■ Consigne 1:
D'après le texte sur le biais d'attribution, combien de types principaux de biais d'attribution existe-t-il, et lesquels ?
■ Consigne 2:
Reproduisez à l'identique le passage du texte sur le biais d'attribution allant de « Comme beaucoup d’autres » jusqu'à « qui est différent. ».

■ Texte fourni:
──────
Dans les deux cas, un biais d’attribution est à l’oeuvre. Mais on ne peut réellement parler de biais que si la propension à favoriser des facteurs externes ou des facteurs internes est systématique – ou en tout cas largement dominante – et que l’on est incapable de tenir compte de toutes les données disponibles.
Il existe deux types principaux de biais d’attribution.
Biais d’attribution fondamentale
Ce biais intervient lorsqu’un individu privilégie fortement l’interne à l’externe. Ainsi, si votre neveu échoue à un examen, vous allez en conclure qu’il est paresseux… Et/ou pas très intelligent. Tout en étant incapable de prendre en compte d’autres éléments situationnels (par exemple, une rupture amoureuse la veille du partiel), ou en tout cas en ne leur accordant pas suffisamment de poids par rapport à la réalité.
Biais d’attribution situationnelle
Ici, c’est l’inverse : la réussite à l’examen sera expliquée uniquement comme étant le résultat d’un concours de circonstances (par exemple, “ils ont donné le diplôme à tout le monde cette année”), ou de privilèges (“c’est un fils de prof”), en écartant le travail, les efforts, l’intelligence, et toutes les autres caractéristiques personnelles qui ont contribué au succès en question.
Quelles sont les conséquences du biais d’attribution ?
Comme beaucoup d’autres biais cognitifs, le biais d’attribution est une fabrique à préjugés et stéréotypes. Il alimente ainsi le ressentiment, la jalousie, et des phénomènes tels que le racisme, le sexisme et, plus généralement, de tout ce qui est différent.
En effet, il brouille notre capacité à comprendre autrui, et il peut nous amener à apposer les mêmes étiquettes systématiquement, par simple pensée automatique, pour rester dans notre zone de confort, sur des personnes ou des situations parfois bien différentes. Qui n’a jamais été tenté de penser que “les riches” sont ceci ou “les femmes” sont cela ?
C’est ici l’occasion de rappeler que, pour vivre heureux, peut-être est-il préférable d’accepter que le monde ne nous doit rien…
Ce biais peut aussi faciliter le développement d’un syndrome de l’imposteur, puisqu’ici l’individu attribuera sans cesse tout ce qu’il pourra accomplir à des causes externes (la chance, le hasard, l’abandon d’un concurrent qui était “objectivement meilleur” :), …).
Quelle est la différence entre biais d’attribution négative et paranoïa ?
On parle de “biais d’attribution négative” quand nous avons tendance à attribuer les événements négatifs à des facteurs internes, stables, tels que les trais de personnalité, en oubliant d’éventuels facteurs situationnels (externes).
Exemple concret : vous vous rendez dans une soirée, et une personne que vous connaissez vous ignore superbement. Vous pouvez en conclure hâtivement que celle-ci ne vous aime pas, vous méprise, a honte de vous connaître, ou encore que cela n’a rien de personnel mais qu’elle est tout simplement, fondamentalement, hautaine. Alors que d’autres possibilités existent… A commencer par les plus simples. Comme le fait qu’il se soit passé quelque chose dans la vie de cette personne, ce jour-là, dont vous n’avez pas connaissance.
──────
■ Entrées:
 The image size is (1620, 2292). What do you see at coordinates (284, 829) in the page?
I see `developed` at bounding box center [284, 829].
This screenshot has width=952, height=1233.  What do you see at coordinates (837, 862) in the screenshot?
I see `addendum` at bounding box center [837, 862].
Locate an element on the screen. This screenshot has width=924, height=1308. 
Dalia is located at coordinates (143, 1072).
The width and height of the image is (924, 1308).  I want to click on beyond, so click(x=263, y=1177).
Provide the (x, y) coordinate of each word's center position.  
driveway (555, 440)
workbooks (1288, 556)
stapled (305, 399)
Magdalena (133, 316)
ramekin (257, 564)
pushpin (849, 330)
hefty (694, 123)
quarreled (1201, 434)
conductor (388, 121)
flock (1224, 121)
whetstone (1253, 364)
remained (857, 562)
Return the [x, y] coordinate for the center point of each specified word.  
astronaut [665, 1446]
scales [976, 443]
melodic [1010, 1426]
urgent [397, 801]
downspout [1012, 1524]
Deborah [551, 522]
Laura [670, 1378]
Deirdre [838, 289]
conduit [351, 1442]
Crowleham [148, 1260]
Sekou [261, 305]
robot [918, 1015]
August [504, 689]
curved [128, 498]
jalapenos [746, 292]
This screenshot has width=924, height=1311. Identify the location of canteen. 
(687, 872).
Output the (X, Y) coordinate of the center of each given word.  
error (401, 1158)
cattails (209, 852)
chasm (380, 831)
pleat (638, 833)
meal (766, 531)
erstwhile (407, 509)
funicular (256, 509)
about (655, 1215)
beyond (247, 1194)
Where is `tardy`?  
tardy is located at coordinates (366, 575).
──────
■ Réponse 1:
Deux : le biais d'attribution fondamentale et le biais d'attribution situationnelle.

■ Réponse 2:
Comme beaucoup d’autres biais cognitifs, le biais d’attribution est une fabrique à préjugés et stéréotypes. Il alimente ainsi le ressentiment, la jalousie, et des phénomènes tels que le racisme, le sexisme et, plus généralement, de tout ce qui est différent.